The next generations of German scholars, coming of age either with the new mood of sobriety and methodological responsibility of the immediate post-war period or with the newly critical, usually Marxist, art history of the 1970s, dissociated themselves not only from this tradition of writing, but also from German art generally as a research topic. German scholarship on Altdorfer lagged in the 1970s and ’80s.

American and British scholars, meanwhile, unburdened by history, turned to German Renaissance art with all the fervour of discovery. In 1970 the field was still terra nova for English-speaking art historians. The German image, registering with urgency the religious upheavals, the class and gender warfare, the persecution of witches and the texture of everyday life was the perfect laboratory for a contextual, politically progressive history of art.
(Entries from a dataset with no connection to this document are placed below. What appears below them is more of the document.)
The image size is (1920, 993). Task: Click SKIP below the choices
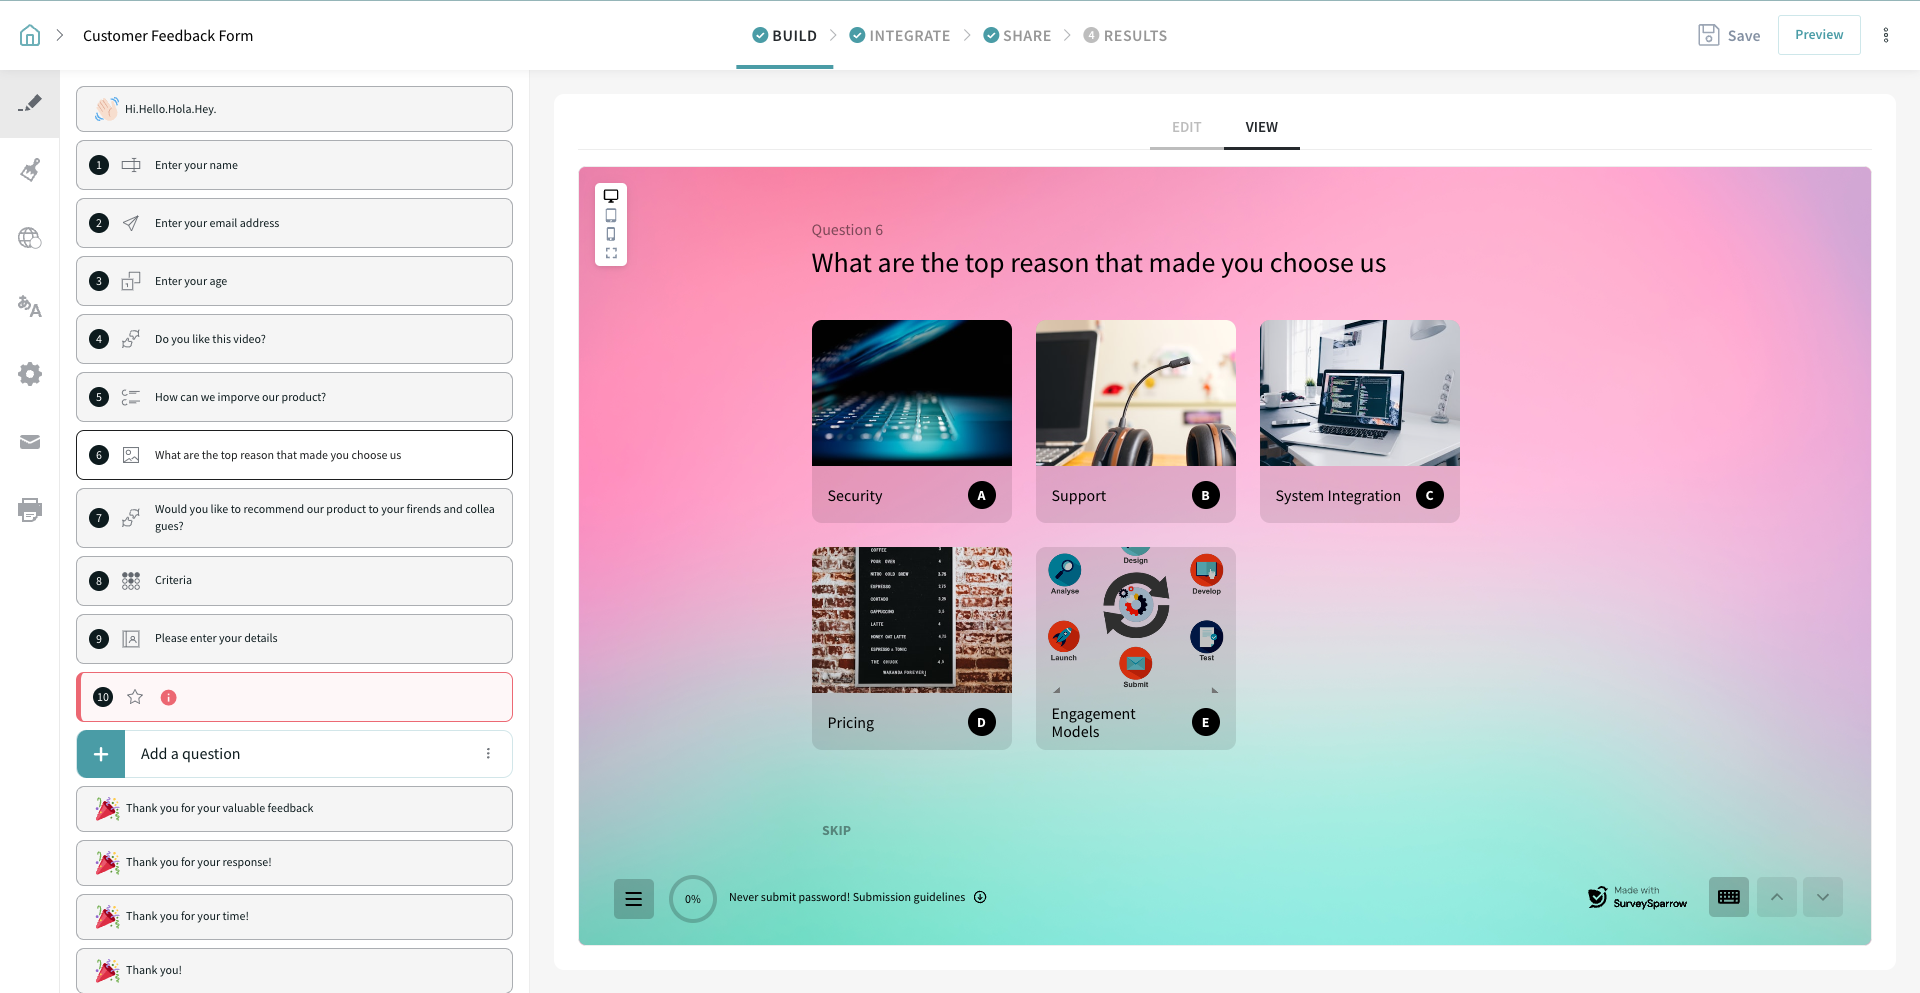[x=836, y=831]
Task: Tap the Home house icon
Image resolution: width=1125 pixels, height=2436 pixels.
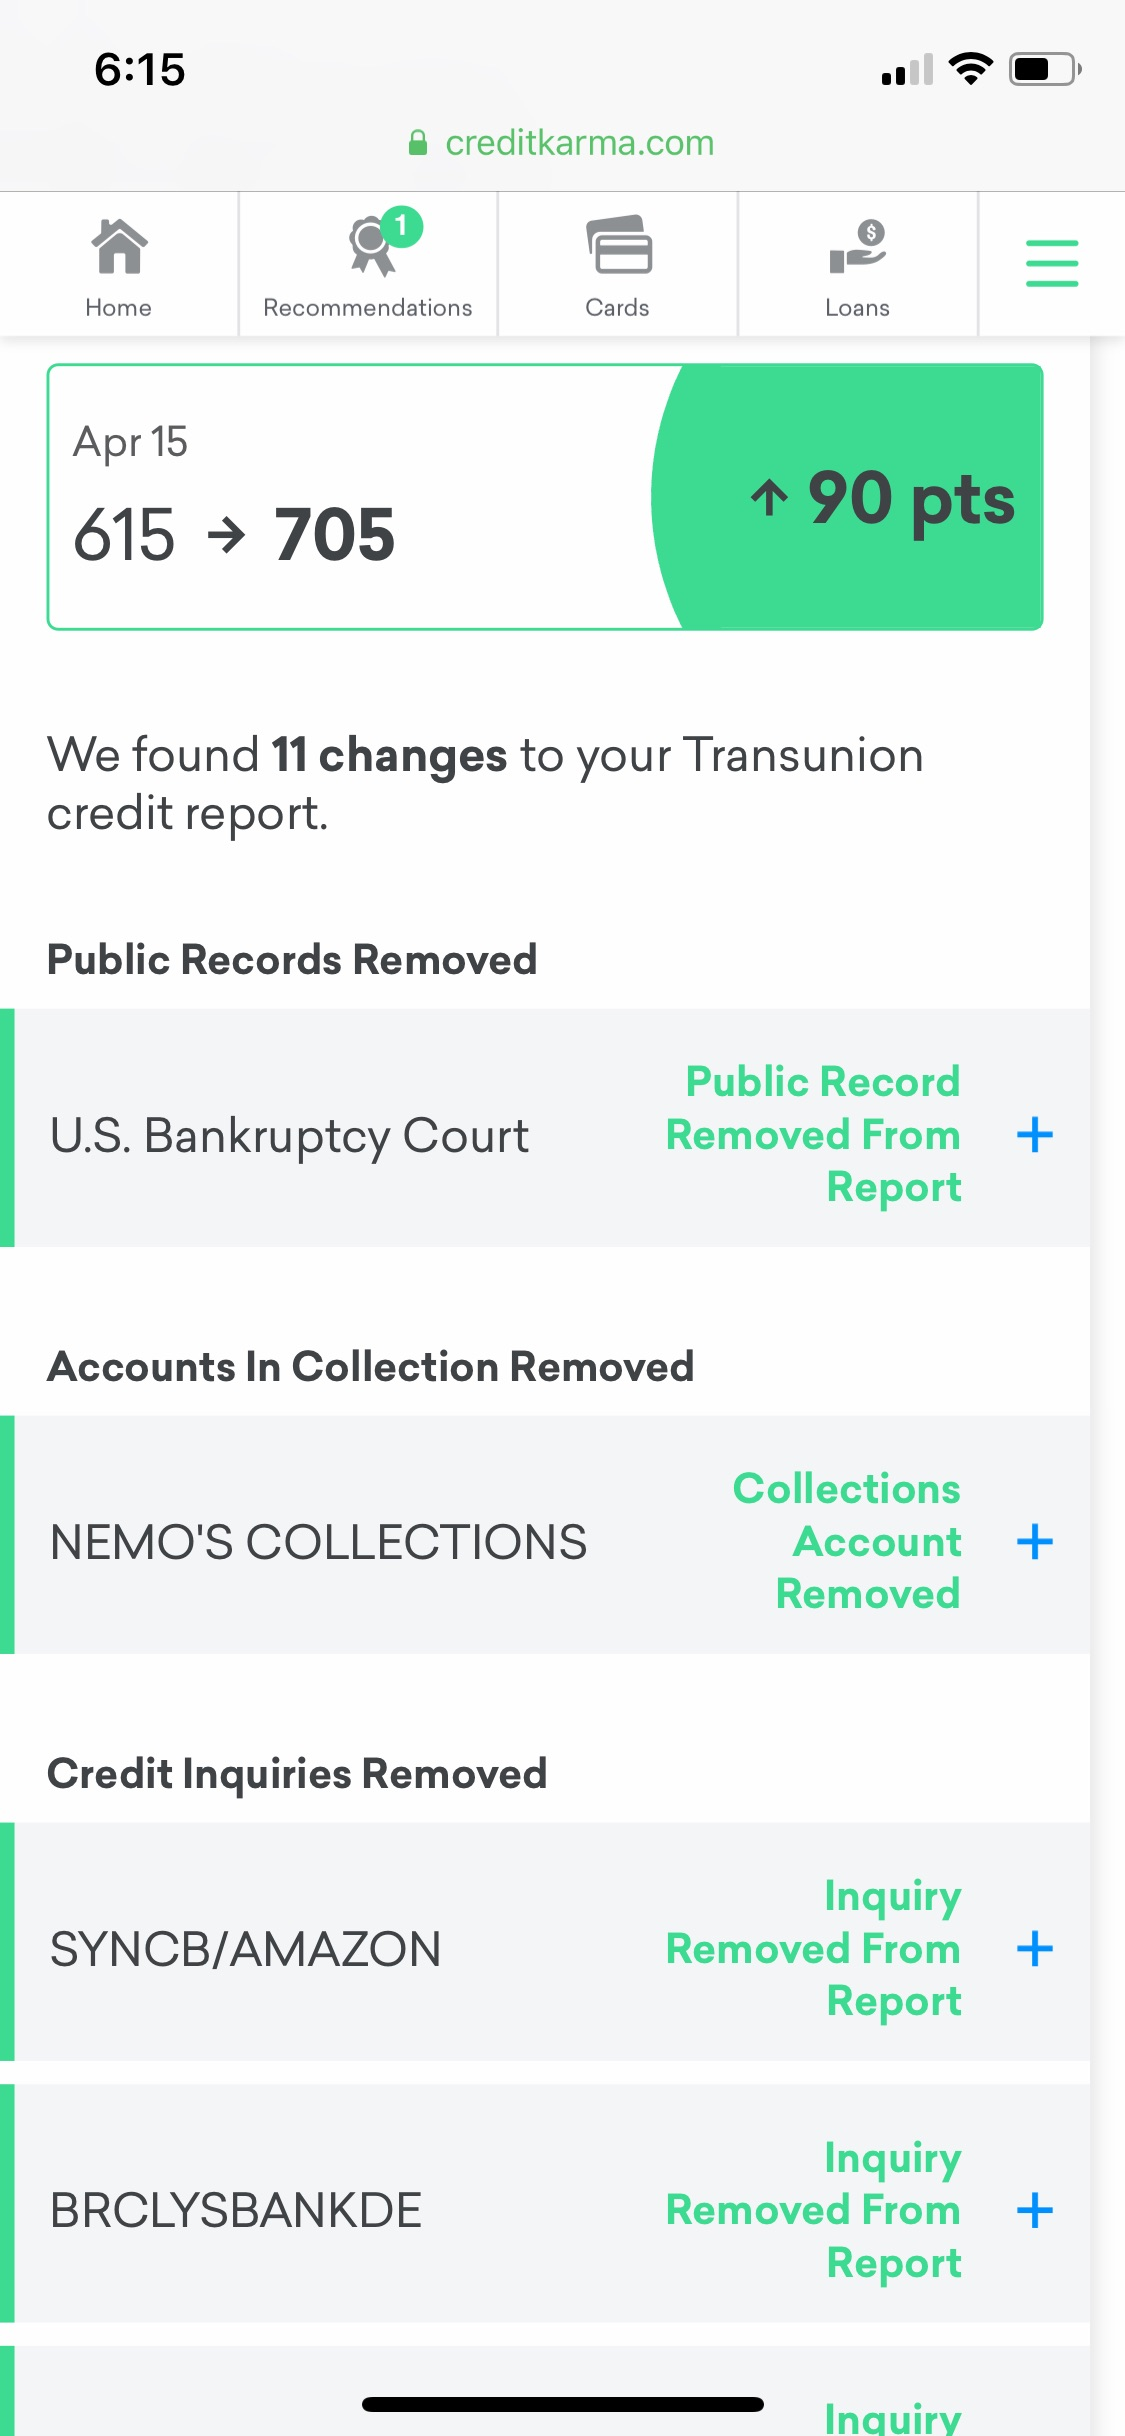Action: [x=119, y=246]
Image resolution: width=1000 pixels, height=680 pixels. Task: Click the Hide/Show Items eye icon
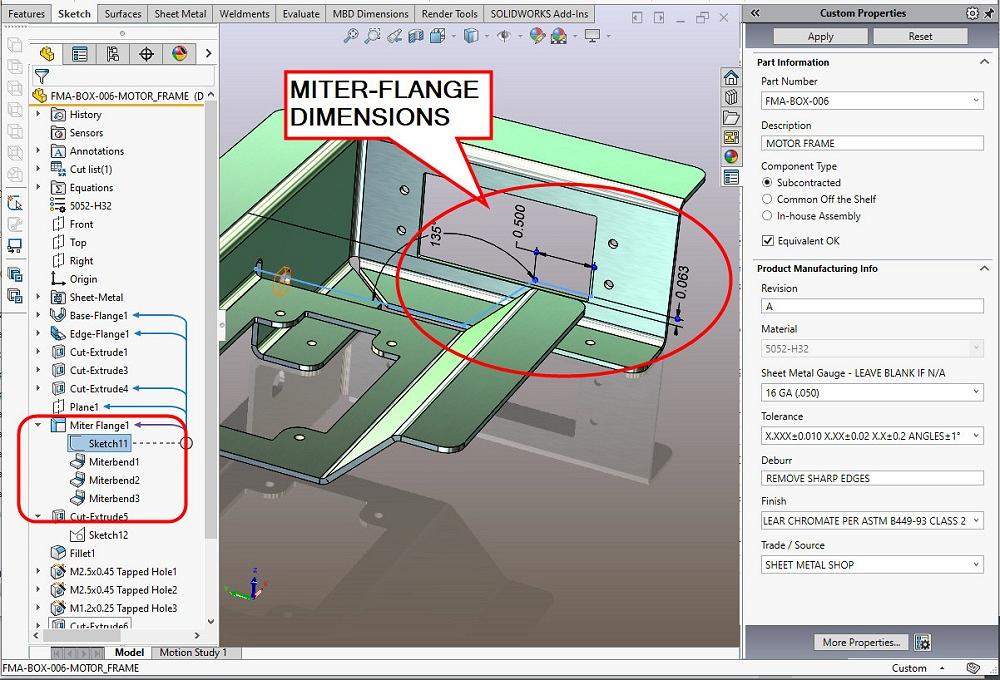504,35
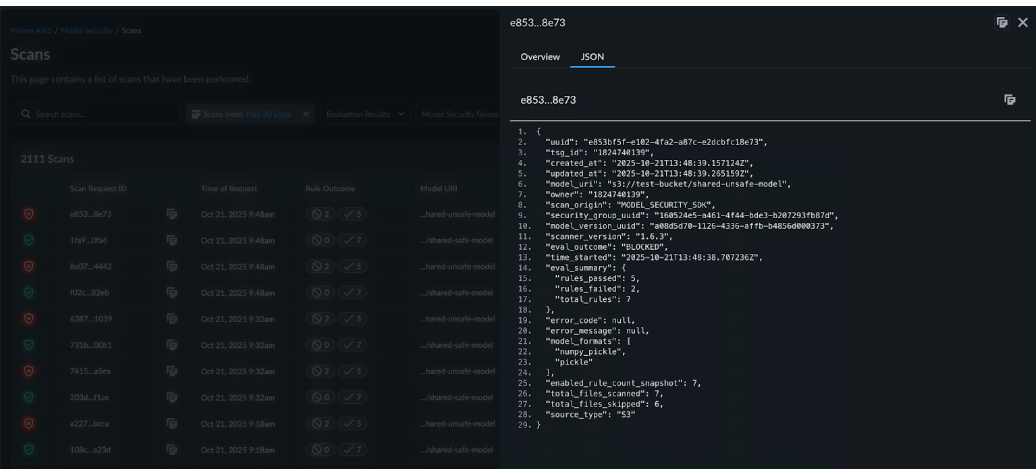
Task: Click red blocked shield icon for e853...8e73
Action: click(29, 214)
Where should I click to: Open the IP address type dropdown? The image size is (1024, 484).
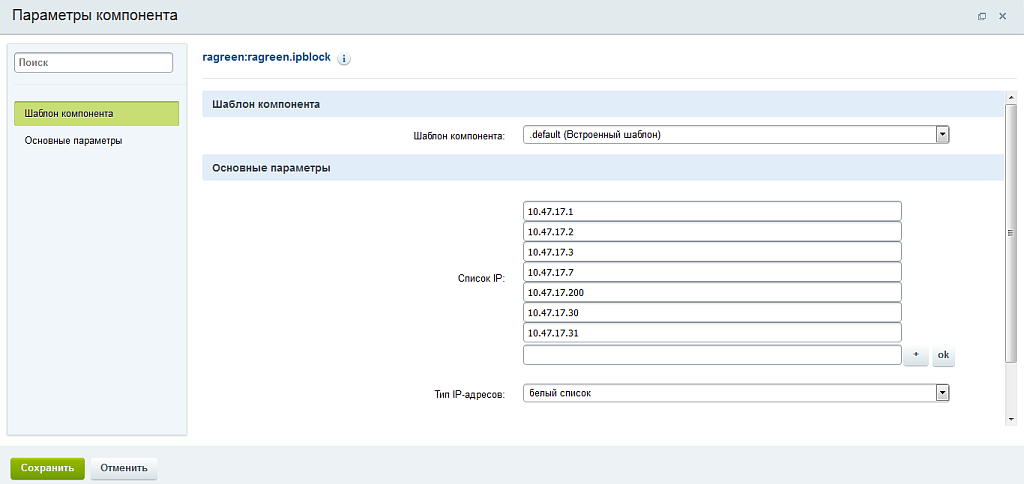(735, 393)
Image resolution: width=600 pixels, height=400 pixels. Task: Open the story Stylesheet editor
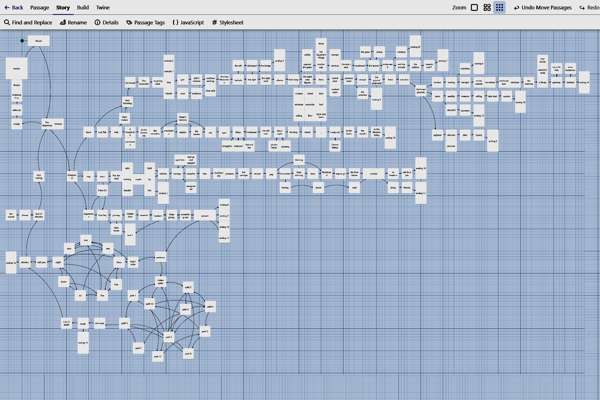coord(228,21)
Woodcuts, engravings and illustrated books and broadsheets were easily recognized as the early forms of the modern mass media. Rough-hewn German art had been neglected by elite collectors and American museums. The historian of German art, unlike the historian of Italian art, did not have to fight through layers and layers of scholarly commentary on attribution, dating and condition.

In the last decade younger German scholars have returned to the art of fifteenth- and early sixteenth-century Germany. Archival research has given us a clearer picture of Altdorfer’s ties to local politics and patronage. Two outstanding monographs, by Magdalena Bushart and Thomas Noll, both published in 2004, portray an artist who adapted traditional religious imagery to the expectations of a newly sophisticated public. Noll interprets Altdorfer’s innovative framings, croppings and foreshortenings not as signs of creeping secularization, but as intensifications of the devotional attitude. Bushart interprets Altdorfer’s works as pictorial commentaries on an array of devotional and extra-biblical narrative texts.

We still know little about Altdorfer. Yet he seems omnipresent in his works, in his style. He marked many drawings, prints and paintings with his monogram AA, a variation on Dürer’s famous AD. Even those works that do not bear the monogram are signed in the sense that the entire work is a graphic signature. The artist’s signature offers a new myth of the origin of the work of art. But Altdorfer also held up his strong personal style – the graphology but also the distorted figures – like a mask, a persona, concealing his face. He gives his publics no choice but to defer their curiosity about the beliefs and the identity of the artist. This unknowability has earned the artist a twilit reputation. How does Altdorfer measure up to his contemporaries: Dürer, Lucas Cranach, Matthias Grünewald; or, among the great Italians who seem closest to him in sensibility, Correggio, Dosso Dossi and Parmigianino, as well as Beccafumi and Pontormo? It is not clear. Was he naive or sophisticated? Cut free from convention, experimental with medium and format, his works on paper were addressed to limited private circles. These works disorient. It is difficult today to get any critical grip on them because they were originally enveloped in conversation. They court but elude judgment.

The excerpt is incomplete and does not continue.